Sólo que Charles no pronunció esas palabras ni le besó el cuello; se quedó exactamente donde estaba.

—Bueno, pues no me lo cuentes —concluyó él sonriente; era una sonrisa amigable, pensó Maggie, aliviada. Maggie echó un vistazo al reloj, que parecía de anticuario y que estaba encima de su mesa. Era más de la una.

—Debo irme —anunció—. Tengo que ir a recoger la ropa.

—Te acompañaré —se ofreció Charles.

—No, no hace falta.

Pero él cabeceó y cogió su mochila.

—Es peligroso que vayas sola por ahí.

Maggie estuvo a punto de reírse. Princeton era el lugar más seguro en que había estado jamás. Era más seguro que una piscina para niños, más seguro que una sillita de bebé. Lo peor que había visto era que a alguien se le cayera la bandeja en el comedor.

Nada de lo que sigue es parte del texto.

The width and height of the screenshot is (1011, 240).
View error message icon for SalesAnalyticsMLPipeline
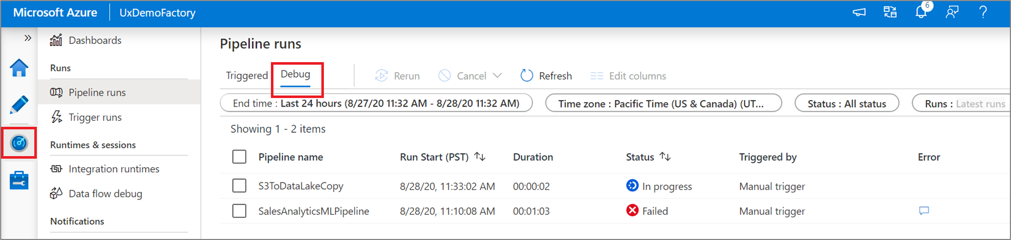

—No, en serio —continuó él—. Además, estoy hambriento. ¿Has estado alguna vez en P.J.'s?

Maggie sacudió la cabeza. Charles fingió un gesto de horror absoluto.

—Es una tradición de Princeton. Hacen unas crepes con trocitos de chocolate que son deliciosas. Vamos —ordenó, mientras aguantaba la puerta para que Maggie pasara—, invito yo.